15in replica Dunlop peg-drive alloy

215/65x15

0-60mph: 4.2sec

Top speed: 185mph

But then on the exit, there’s plenty of room to bury the throttle and hear that glorious straight-six bellow from an exhaust that ends level with your ears, but on the passengers side of the car. The shove in the back reminds you that this is a 300bhp car. Into fourth – in a five-speed box, rather than the original D-type’s four-speeder – and then try to get Devil’s Elbow right. Through this left-hander the D wants to wander down the hill and off to the right-hand side of the road, towards the pit wall. Heaving the steering left to keep it on line doesn’t feel comfortable, but there’s no time to worry about that. This session is shared with racers from the Jaguar Enthusiasts’ Club, and there’s some fast machinery on the track: one eye on the mirrors (modern race mirrors, where there should be big chrome bullets) shows a gaggle of faster cars ready to pass, so you move over down the pit straight. When their exhaust notes disappear past, the loudest noise you can hear is the wind buffeting your helmet.

With each new lap you concentrate on getting the lines right and pushing a little bit harder each time. The D needs to be driven in a classical slow in, fast out style, and you need to lead the car rather than fighting it. Let it find its own line through the Devil’s Elbow and both you and the car are happier, and quicker. Coming up to the hairpin you have to stand on the brakes, but with modern brake materials and big Lynx discs at the front there’s no danger of fade. Pedal pressures are high (real D-types have a servo to make them easier to drive for 24 hours at a time) but even so there’s surprisingly little feel. It would take a lot more familiarity with the car to be able to brake up to the limit of adhesion with confidence. It would for me, at any rate.

Though the Revival D-type makes me feel like Mike Hawthorn, I have to keep remembering that I don’t have a World Champion’s skill at the wheel. And this is a serious car: don’t be fooled by the idea that it’s ‘just a replica’ and therefore nothing more than a jumped-up kit car. This is a serious tool, capable of 0-60mph in well under five seconds and a top speed in excess of 180mph (though within the confines of Mallory). With a sensible approach to driving it, the Revival D-type is great fun, but it isn’t a forgiving, modern, hot hatch. It responds to skill, and demands respect – just like the D-types of old.

Thanks to

Revival Motorsport, Kirkby Lodge, Bosworth Road, Kirkby Mallory, Leicestershire LE9 7QN Tel: 01455 292833 Fax: 01372 842979 www.revivalmotorsport.com

 

Real D-Types: The Legend of Le Mans

Though the XK120 was a fine touring car, it was too heavy to succeed regularly against more specialised racing opposition. So Jaguar created the XK120C, a lightweight competition version with a tubular steel frame.
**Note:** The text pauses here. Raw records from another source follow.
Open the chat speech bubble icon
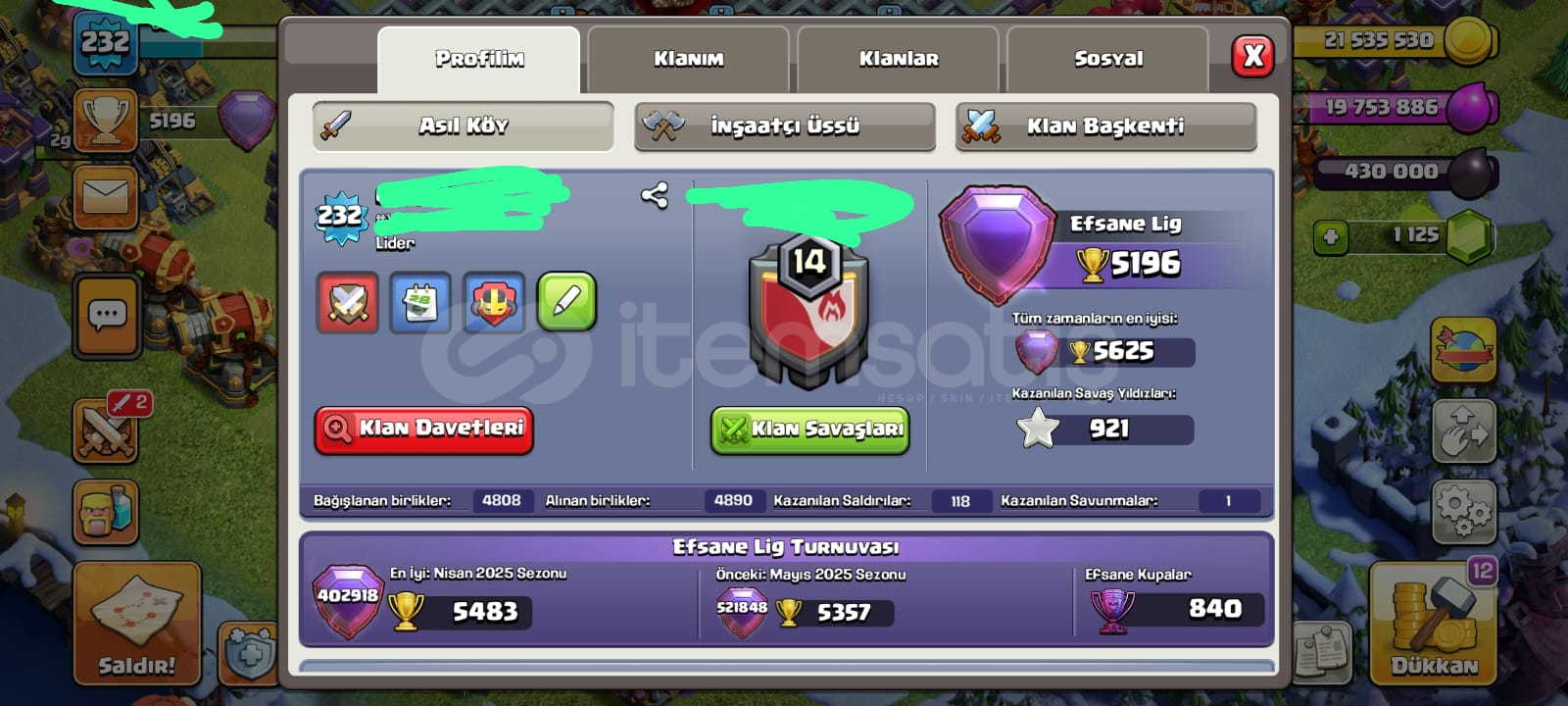The image size is (1568, 706). tap(107, 316)
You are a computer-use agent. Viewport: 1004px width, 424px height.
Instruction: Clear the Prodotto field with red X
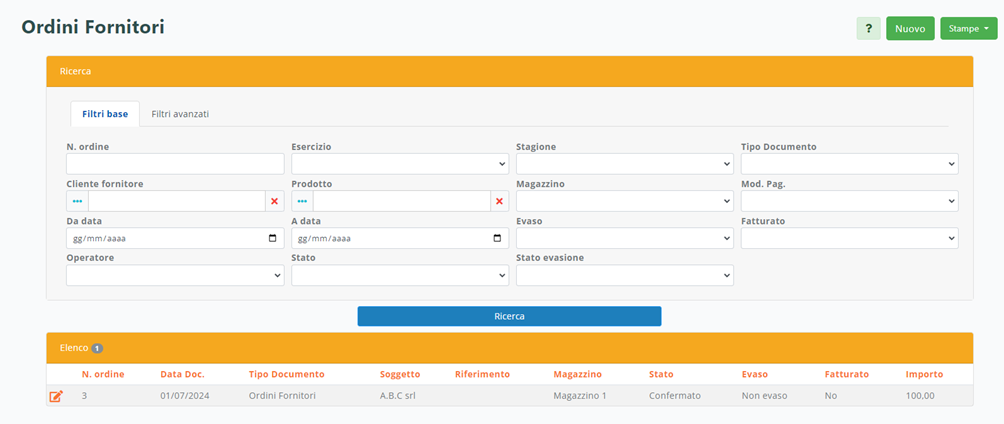(499, 201)
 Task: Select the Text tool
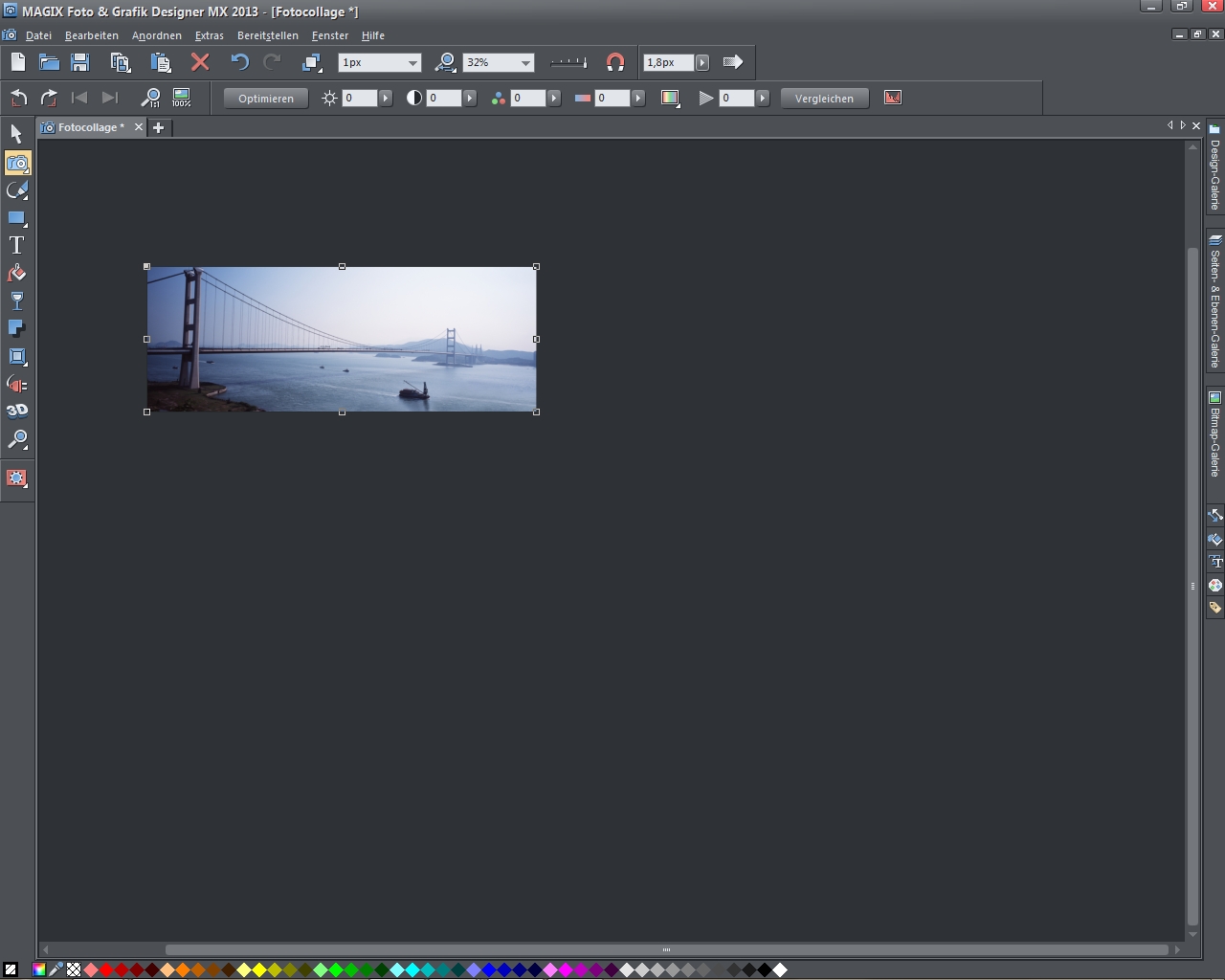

Universally known as the C-type, it won at Le Mans in 1951 but failed the following year when ill-conceived low-drag bodies caused the cars to overheat. Reverting to the original shape the C-types won again in 1953, and were then replaced by the even more specialised D-type in 1954.

1957 Jaguar D-type specifications

Engine 3781cc in-line six, twin overhead cam, three twin-choke Weber carburettors

Power 285bhp @ 5750rpm

Torque 239lbft @ 4000rpm

Transmission Four-speed, triple-plate clutch

Brakes Dunlop disc brakes, servo assisted

Suspension Front: wishbones with torsion bars. Rear: trailing arms with torsion bars

Wheels 16in Dunlop peg-drive alloy

Tyres 6.50-16

Performance 0-60mph: 4.2sec

Top speed: 176mph

The D-type was built with Le Mans in mind, so the emphasis was on reliability and high speed rather than acceleration or handling. Aerodynamicist Malcolm Sayer designed the body to reduce drag but also, just as important, to remain very stable at high speed. Initially 3.4-litre engines with about 250bhp were used. The D-type finished second in its first Le Mans, in 1954, and then won the tragic 1955 race, where the cars sported vertical tail fins for extra directional stability on the long Mulsanne straight. The works cars failed in 1956 but D-types still won Le Mans, in the hands of the Ecurie Ecosse team, who won again in 1957.

In 1957 a road-going version, the XKSS, went on sale, though a serious fire at Jaguar’s Browns Lane factory ended production after just 16 were made, making a total of 87 D-type/XKSS cars.